Segundo essa linha de pensamento, na opinião de Samara, a sub-representação gera um círculo vicioso, pois as mulheres estão afastadas da política e, esse fato, implica em uma vida política e em projetos de leis que “não são espelhos das necessidades das mulheres”. “Esse ciclo precisa ser quebrado por novas lideranças femininas”, completa.
Minas terá 286 mulheres concorrendo às prefeituras
Em Minas Gerais, somente 286 mulheres irão concorrer às prefeituras neste ano. O número de candidatos homens, ao executivo, é de 2.475. Das 33 cidades mineiras com mais de 100 mil habitantes, em 21 delas há candidaturas femininas.
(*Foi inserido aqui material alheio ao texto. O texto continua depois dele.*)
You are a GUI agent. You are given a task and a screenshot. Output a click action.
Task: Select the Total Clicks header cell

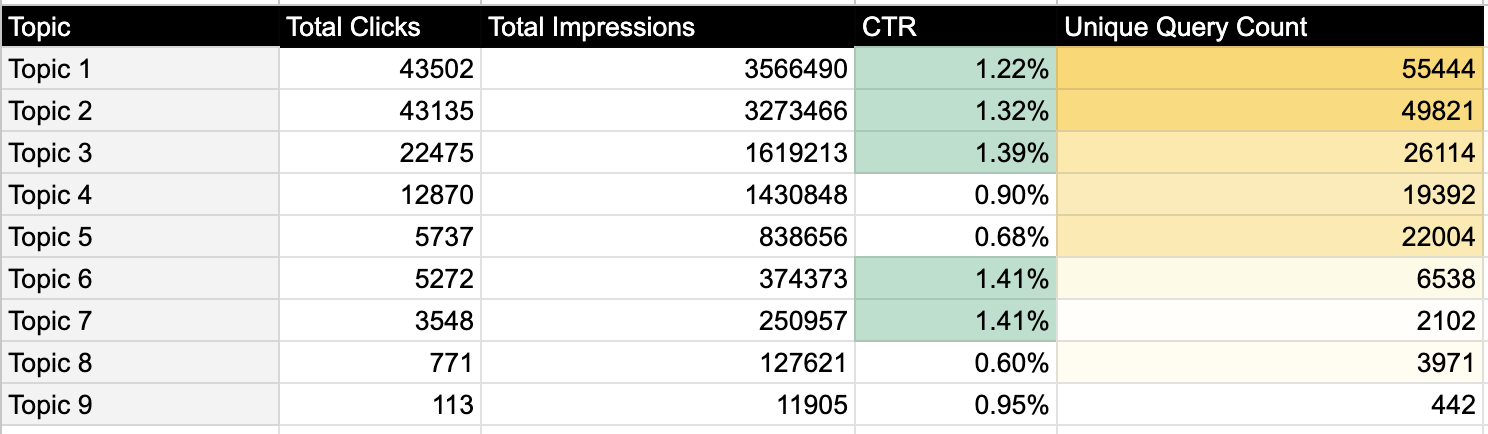380,27
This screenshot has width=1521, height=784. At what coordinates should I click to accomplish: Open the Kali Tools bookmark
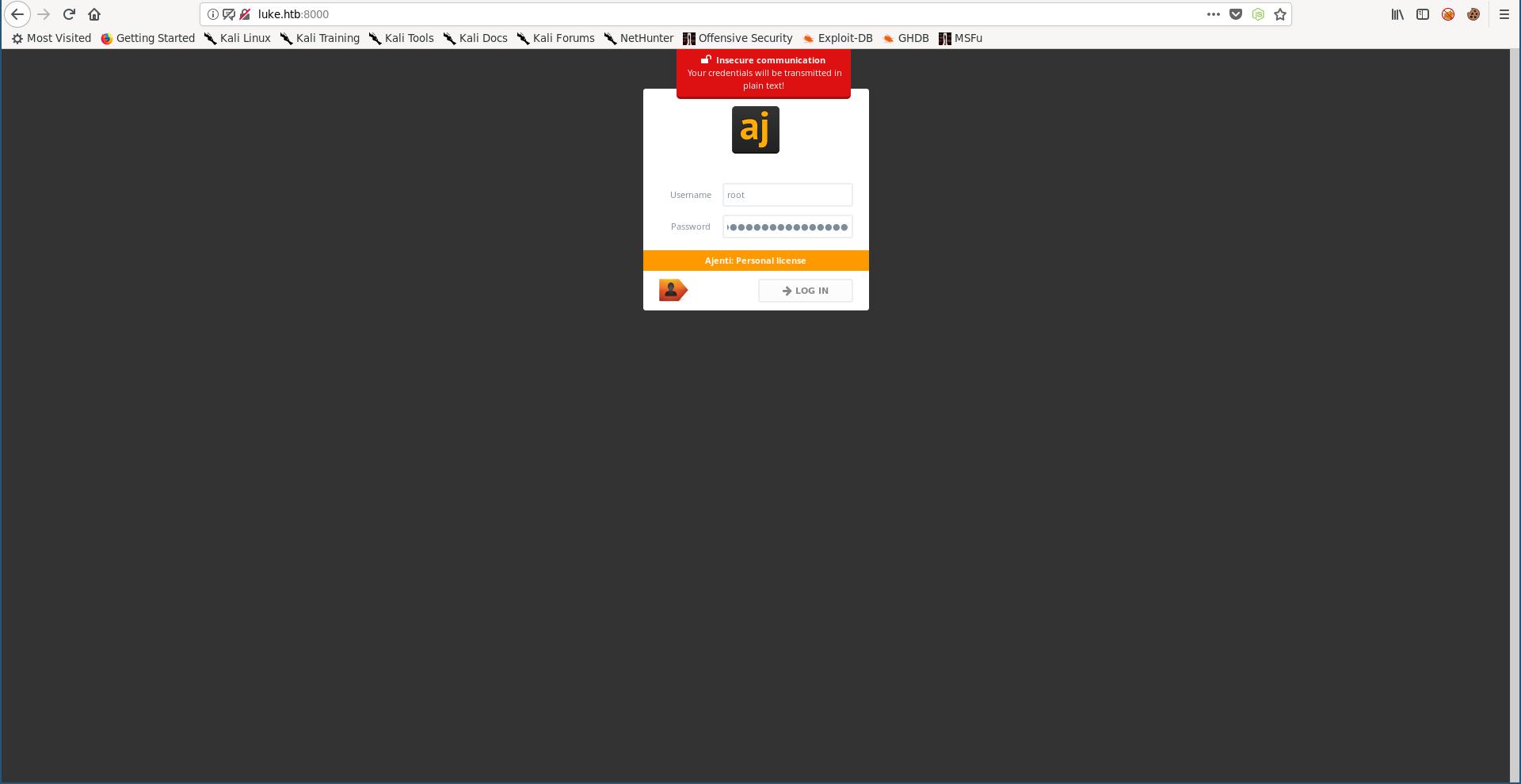coord(402,38)
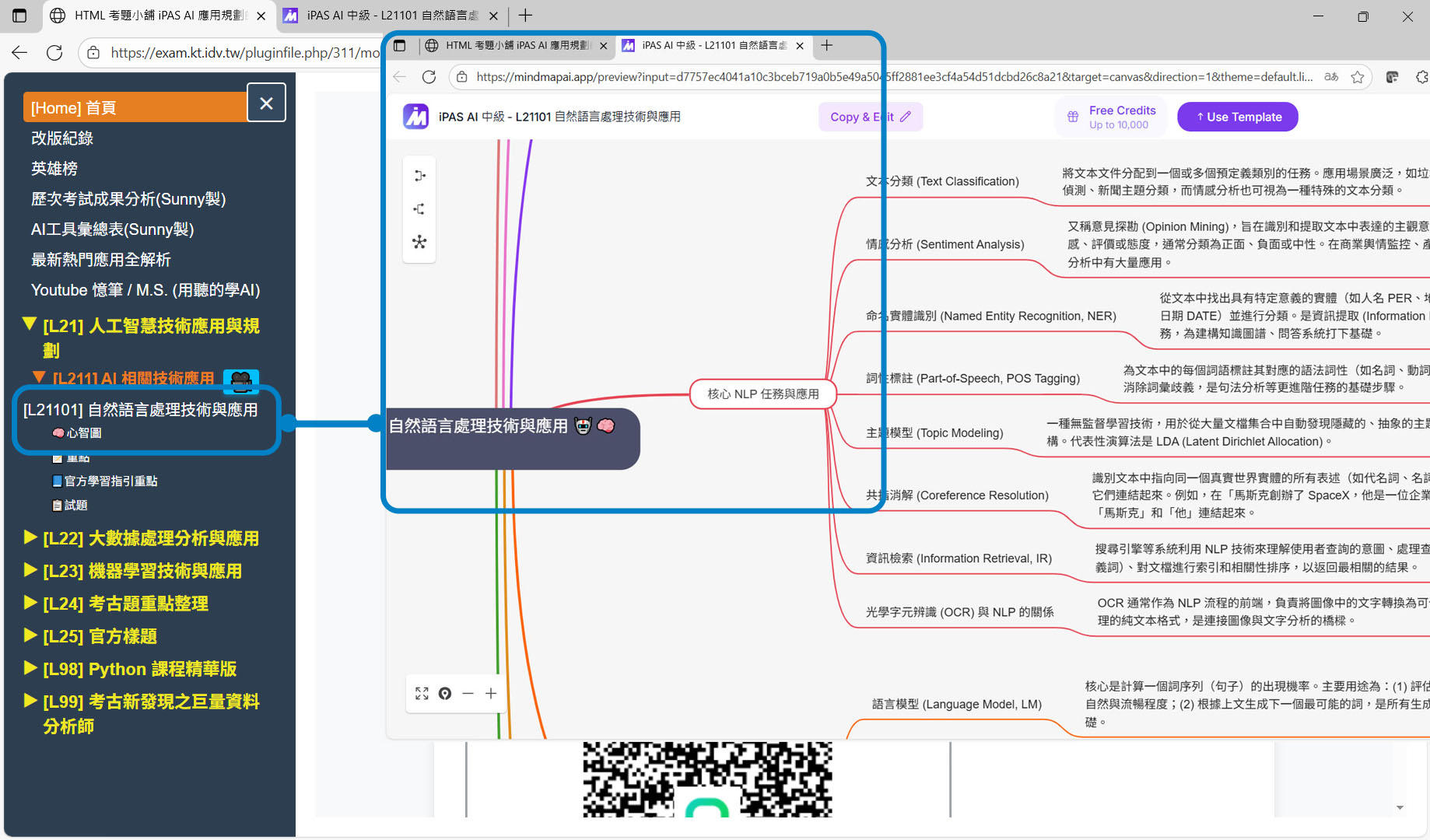Click the fit-to-screen icon in zoom controls
The height and width of the screenshot is (840, 1430).
pyautogui.click(x=422, y=693)
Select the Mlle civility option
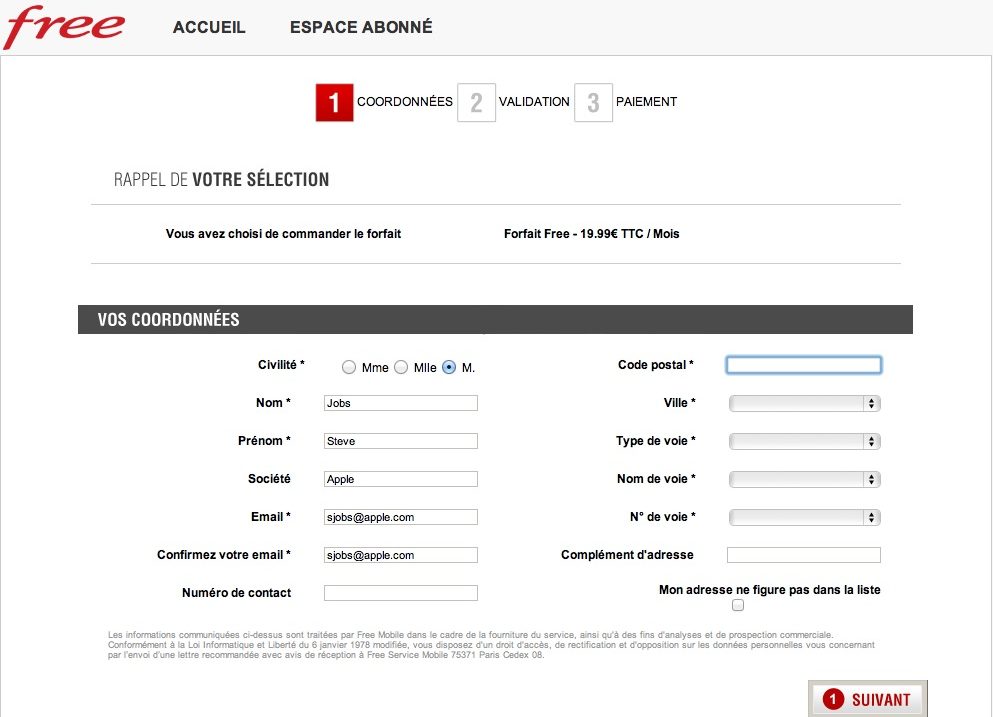Screen dimensions: 993x717 click(x=401, y=367)
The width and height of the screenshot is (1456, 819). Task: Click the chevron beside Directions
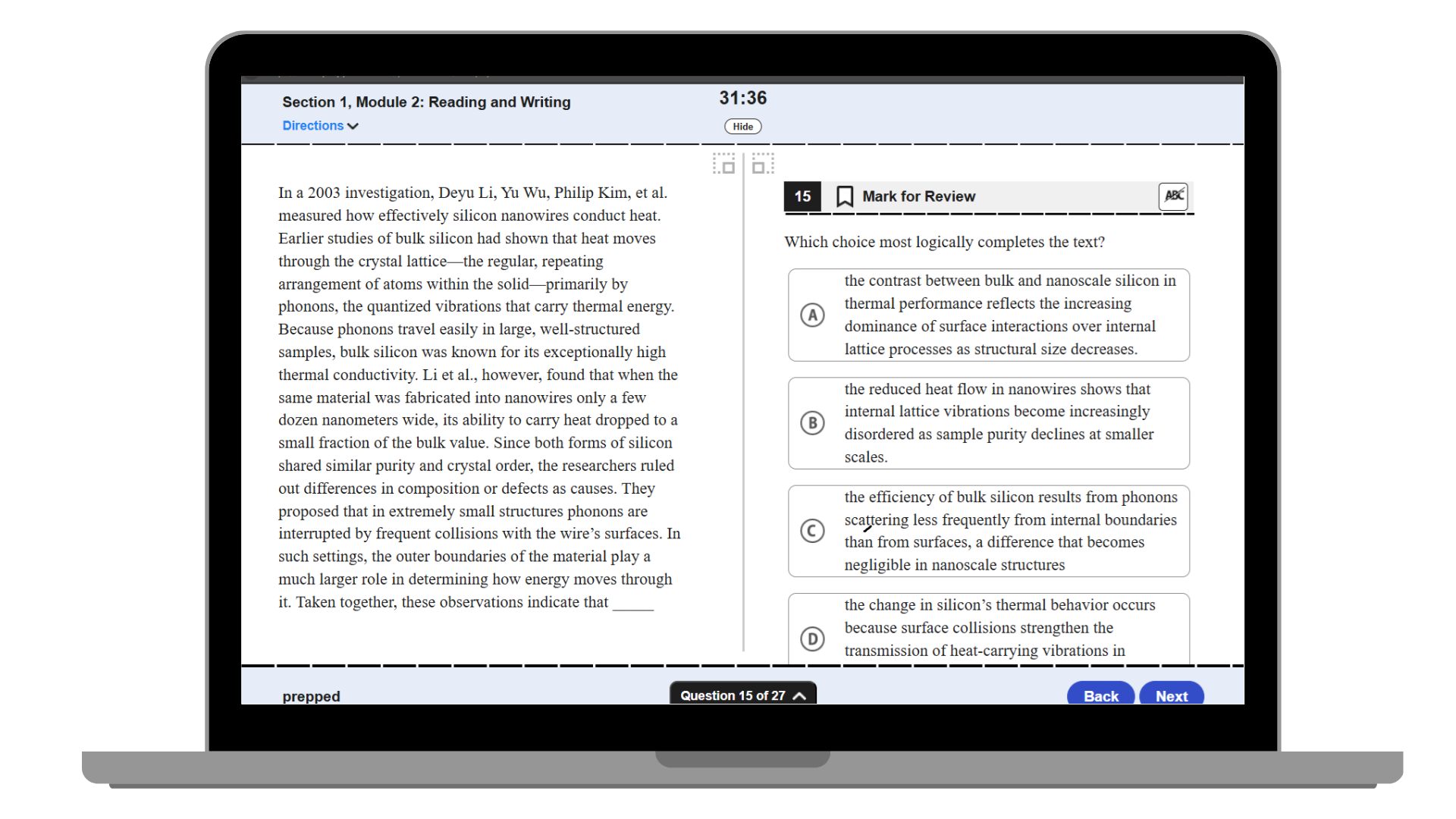(x=353, y=127)
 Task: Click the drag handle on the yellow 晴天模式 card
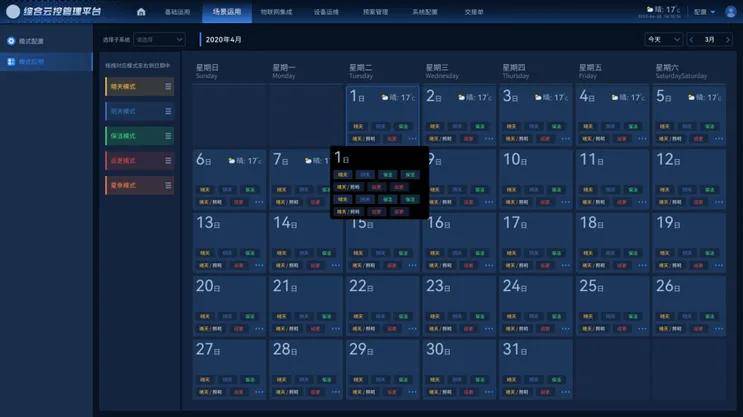pos(168,87)
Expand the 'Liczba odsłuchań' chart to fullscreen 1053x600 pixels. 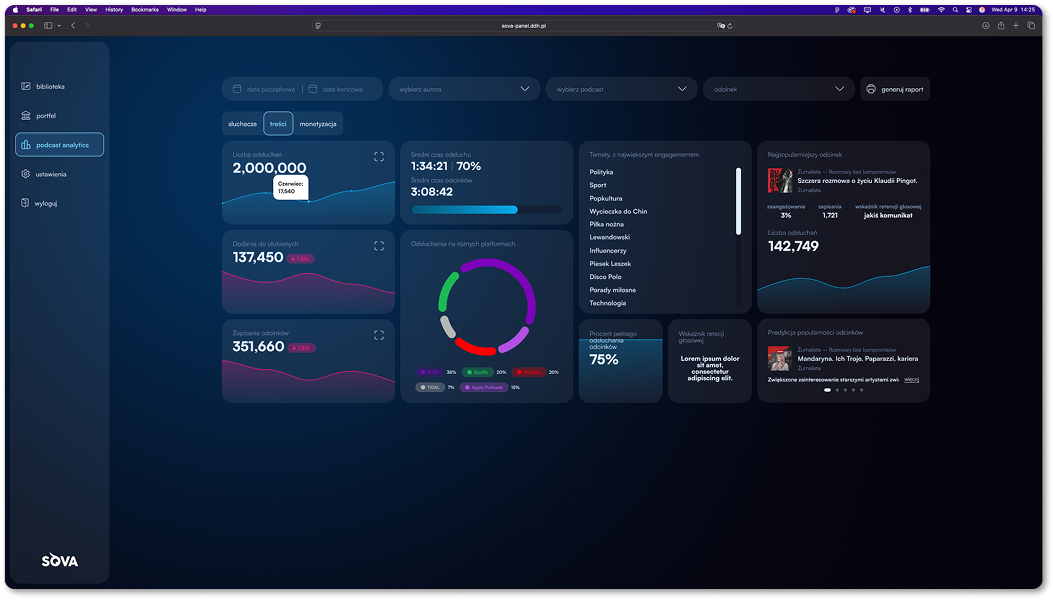379,156
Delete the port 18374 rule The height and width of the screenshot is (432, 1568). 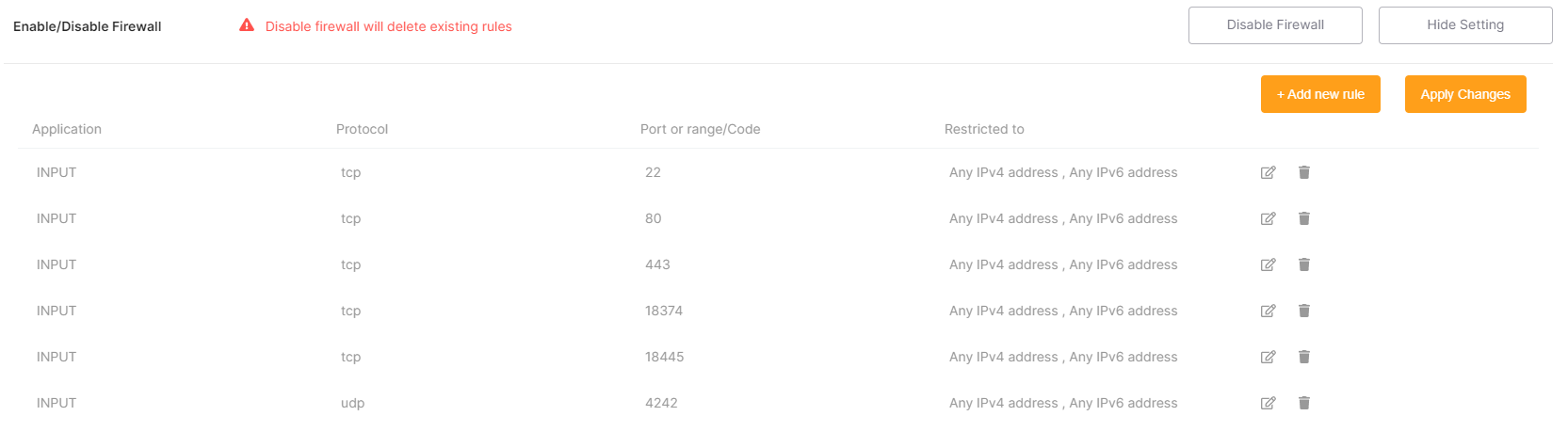coord(1304,311)
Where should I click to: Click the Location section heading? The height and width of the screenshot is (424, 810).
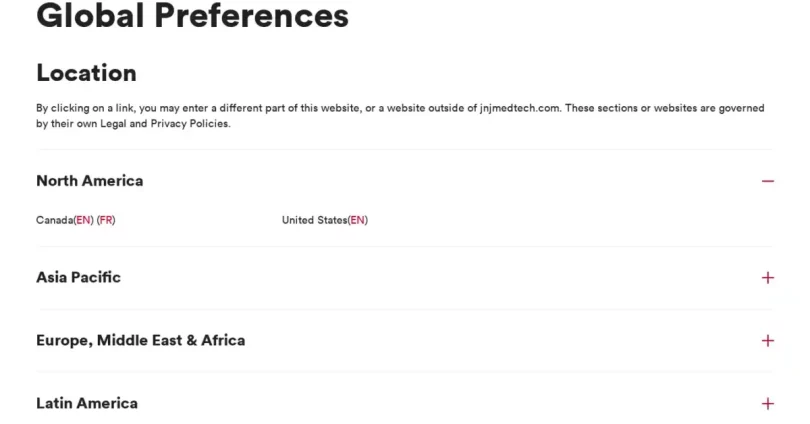(86, 73)
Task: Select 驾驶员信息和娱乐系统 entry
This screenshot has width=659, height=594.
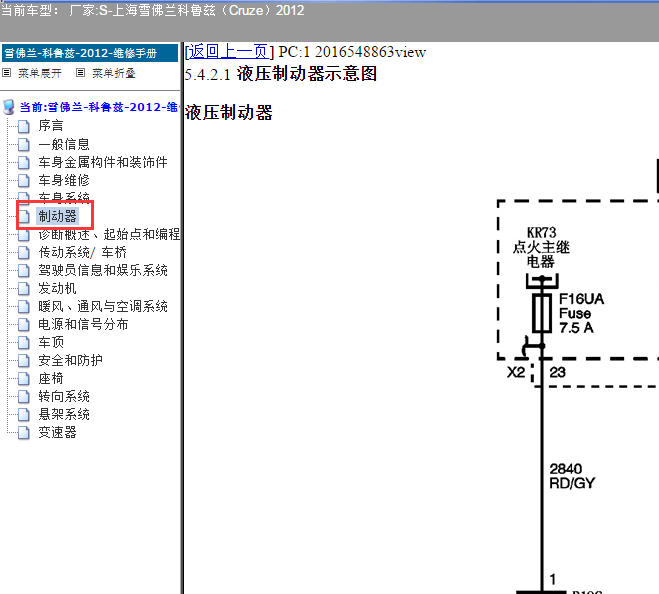Action: tap(102, 270)
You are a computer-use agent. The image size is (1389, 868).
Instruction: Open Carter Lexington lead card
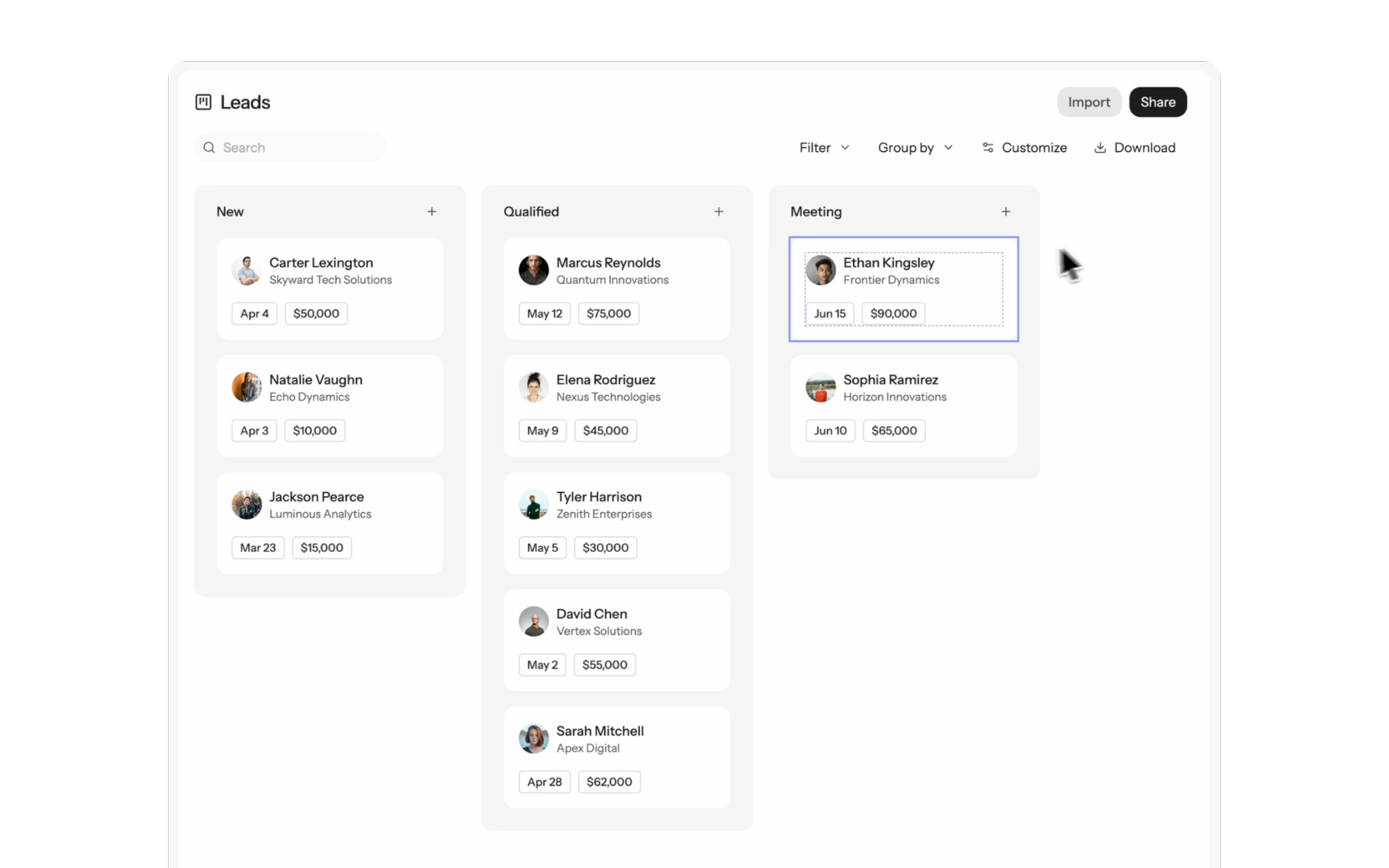[x=330, y=289]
Considerando os partidos de esquerda e centro-esquerda, ao todo são nove do PT (Betim, Contagem, Divinópolis, Juiz de Fora, Montes Claros, Patos de Minas, Sabará, Santa Luzia e Uberaba); sete do PSOL (Belo Horizonte, Betim, Contagem, Juiz de Fora, Montes Claros, Uberaba e Varginha); duas do PSTU (Juiz de Fora e Uberaba); duas do PSB (Governador Valadares e Lavras); uma do PDT (Conselheiro Lafaiete); e uma do PCO (Belo Horizonte).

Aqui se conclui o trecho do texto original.